The veins in my arm begin to swell visibly; it is a sign of blood-poisoning. This is the finishing stroke. The news spreads among my countrymen, and one evening there comes the kind-hearted woman, whose Christmas dinner I had so abruptly left, who was antipathetic to me, and whom I almost despised. She finds me out, asks how I am, and tells me with tears that the hospital is my only hope.
One can understand how helpless and humiliated I feel, as my eloquent silence shows her that I am penniless. She is seized with sympathy at seeing me so prostrate. Poor herself, and oppressed with daily anxieties, she resolves to make a collection among the Scandinavian colony, and to go to the pastor of the community.
A sinful woman has pity on the man who has deserted his lawful wife!
Once more a beggar, asking for alms by means of a woman, I begin to suspect that there is an invisible hand which guides the irresistible logic of events. I bow before the storm, determined to rise again at the first opportunity.
The carriage brings me to the hospital of St. Louis. On the way, in the Rue de Rennes, I get out in order to buy two white shirts. The winding-sheet for the last hour! I really expect a speedy death, without being able to say why.
In the hospital I am forbidden to go out without leave; besides, my hands are so wrapped up that all occupation is impossible to me; I feel therefore like a prisoner. My room is bare, contains only the most necessary things, and has nothing attractive about it. It lies near the public sitting-room, where from morning to evening they smoke and play cards. The bell rings for breakfast. As I sit down at the table I find myself in a frightful company of death's-heads. Here a nose is wanting, there an eye; there the lips hang down, here the cheek is ulcered. Two of them do not look sick, but show in their faces gloom and despair. These are "kleptomaniacs" of high social rank, who, because of their powerful connections, have escaped prison by being declared irresponsible.
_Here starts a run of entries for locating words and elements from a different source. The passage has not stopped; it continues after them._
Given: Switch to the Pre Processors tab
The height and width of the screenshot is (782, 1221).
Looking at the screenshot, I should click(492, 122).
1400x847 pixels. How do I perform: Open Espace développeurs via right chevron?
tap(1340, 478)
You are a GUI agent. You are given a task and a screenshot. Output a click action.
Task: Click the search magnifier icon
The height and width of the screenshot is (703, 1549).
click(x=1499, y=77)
An unpleasant smell of iodoform takes away my appetite. Since my hands are muffled I must ask the help of my neighbour for cutting bread and pouring out wine. Round this banquet of criminals and those condemned to death goes the good Mother, the Superintendent, in her severe black and white dress, and gives each of us his poisonous medicine. With a glass holding arsenic I drink to a death's-head who pledges me in digitalis. That is gruesome, and yet one must be thankful! That makes me wild. To have to be thankful for something so petty and unpleasant!
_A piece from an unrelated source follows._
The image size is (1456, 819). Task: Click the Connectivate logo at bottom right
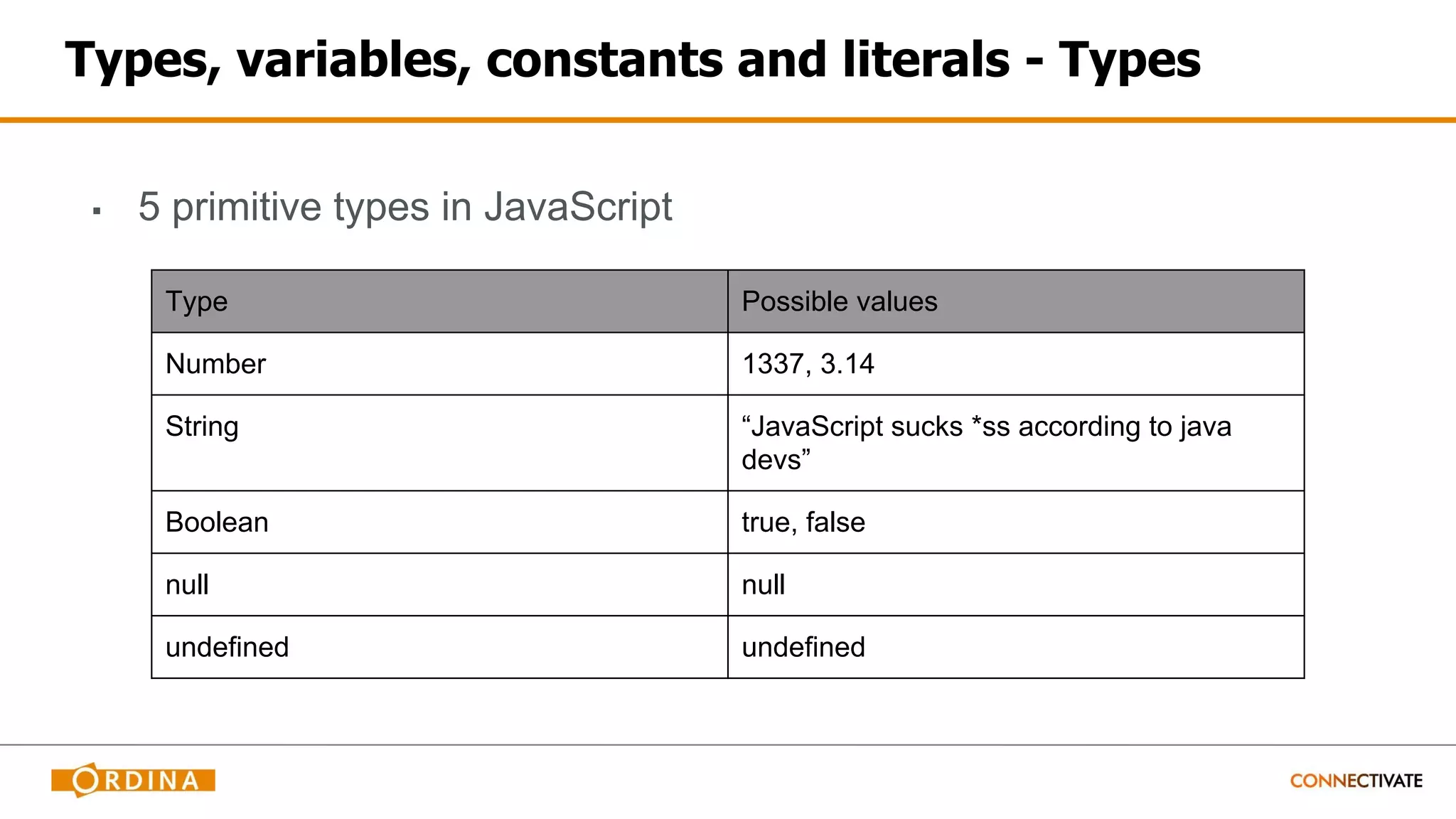coord(1356,781)
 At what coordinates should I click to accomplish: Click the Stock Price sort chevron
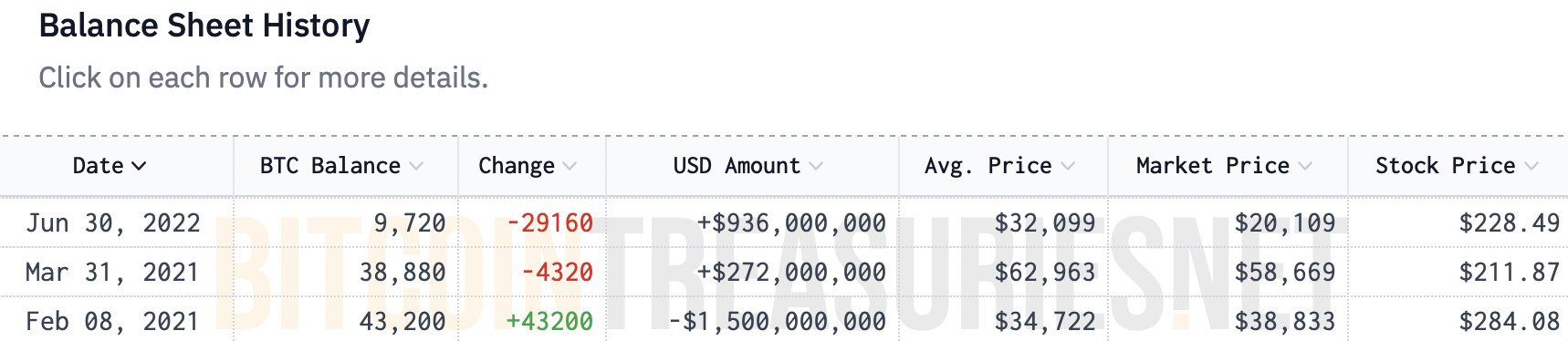1531,166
They dress me, and undress me, and look after me like a child. The kind sister takes a fancy to me, treats me like a baby, calls me "my child," while I call her "mother."
But it does me good to be able to say this word "mother," which has not passed my lips for thirty years. The old lady, an Augustine nun, who wears the garb of the dead, because she has never lived, is mild as resignation itself, and teaches us to smile at our sufferings as though they were joys, for she knows the beneficial effects of pain. She does not utter a word of reproof nor admonition nor sermonising.
She knows the regulations of the ordinary hospitals so well that she can allow small liberties to the patients, though not to herself. She permits me to smoke in my room, and offers to make my cigarettes herself; this, however, I decline. She procures for me permission to go out beyond the regulated limits of time. When she discovers that I am actively interested in chemistry, she takes me to the learned apothecary of the hospital. He lends me books, and invites me, when I acquaint him with my theory of the composite character of so-called simple bodies, to work in his laboratory. This nun has had a great influence on my life. I begin to reconcile myself again to my lot, and value the happy mischance which has brought me under this kindly roof.